De democratie crasht door de digitalisering. Of valt het toch wel mee?

Recensie

Boeken

Politiek In zijn boek De democratie crasht stelt voormalig D66-Kamerlid Kees Verhoeve dat de digitalisering de rechtstaat en de democratie onderuit haalt. Oververmoeide volksvertegenwoordigers laten zich te veel leiden door scoringsdrift en de burger wordt te weinig beschermd.

VVD-Kamerlid Foort van Oosten neemt afscheid van de Tweede Kamer. Hij wordt burgemeester van Nissewaard.
VVD-Kamerlid Foort van Oosten neemt afscheid van de Tweede Kamer. Hij wordt burgemeester van Nissewaard.

Foto ANP REMKO DE WAAL

Is het ooit zo bejubelde internet een paard van Troje voor de Haagse politiek, of eerder een pony? Uit het vlot leesbare en instructieve boek van voormalig D66-Kamerlid Kees Verhoeven De democratie crasht spreekt dat het een gevaarlijk dier is, misschien niet eens dat paard maar eerder een wurgslang. Want de Tweede Kamer heeft geen greep op de digitalisering maar de digitalisering heeft wel greep op de Tweede Kamer, zo vat Verhoeven het probleem samen.

Parlementsleden worstelen met ambtelijke teksten die hun inbox overspoelen en komen amper boven. Wat ze aan tijd overhouden, gaat op aan Twitter en chatgroepen om contact met collega’s en achterban te onderhouden. Wat erbij inschiet: wetgeving die het hoofd biedt aan tech-reuzen als Google of Facebook, aan spionage door China of Rusland, aan privacy voor burgers.
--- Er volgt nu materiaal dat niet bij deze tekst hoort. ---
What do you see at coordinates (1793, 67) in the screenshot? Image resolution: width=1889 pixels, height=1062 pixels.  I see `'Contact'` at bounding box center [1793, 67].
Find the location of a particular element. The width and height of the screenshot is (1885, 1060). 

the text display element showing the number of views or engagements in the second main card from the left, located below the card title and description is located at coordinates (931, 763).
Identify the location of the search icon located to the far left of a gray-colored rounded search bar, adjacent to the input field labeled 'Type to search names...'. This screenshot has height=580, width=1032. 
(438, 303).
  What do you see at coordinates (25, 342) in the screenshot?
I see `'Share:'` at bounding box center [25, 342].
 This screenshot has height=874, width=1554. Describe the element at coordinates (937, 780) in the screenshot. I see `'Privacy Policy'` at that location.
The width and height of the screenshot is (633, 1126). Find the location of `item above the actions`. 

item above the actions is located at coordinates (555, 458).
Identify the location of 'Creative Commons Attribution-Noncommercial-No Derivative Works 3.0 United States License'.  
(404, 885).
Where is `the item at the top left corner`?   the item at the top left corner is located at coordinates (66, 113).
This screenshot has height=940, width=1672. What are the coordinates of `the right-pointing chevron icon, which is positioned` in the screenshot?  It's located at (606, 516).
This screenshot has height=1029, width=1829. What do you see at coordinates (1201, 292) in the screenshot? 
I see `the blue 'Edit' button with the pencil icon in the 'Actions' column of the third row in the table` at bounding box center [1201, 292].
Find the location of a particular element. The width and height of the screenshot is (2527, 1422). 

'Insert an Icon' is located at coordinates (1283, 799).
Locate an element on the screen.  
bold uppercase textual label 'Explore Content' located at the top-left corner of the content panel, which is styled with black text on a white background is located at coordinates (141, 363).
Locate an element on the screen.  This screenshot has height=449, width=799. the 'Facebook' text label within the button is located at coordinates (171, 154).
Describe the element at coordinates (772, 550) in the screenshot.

Lees ook: het interview met Kees Verhoeven

Zoeken naar mediamomentjes

Als het erop aankomt laten oververmoeide volksvertegenwoordigers zich bij de wetgeving leiden door haastige of emotionele afwegingen, door scoringsdrift of vooroordelen. Zo trappelt digitalisering de rechtstaat en democratie aan gort, volgens Verhoeven. Zowel de zucht van regering en veiligheidsdiensten naar informatie over wat burgers uitspoken, als de slinkse wegen waarmee het grootkapitaal ons uitmelkt als onwetende sociale mediagebruikers, worden amper getemd.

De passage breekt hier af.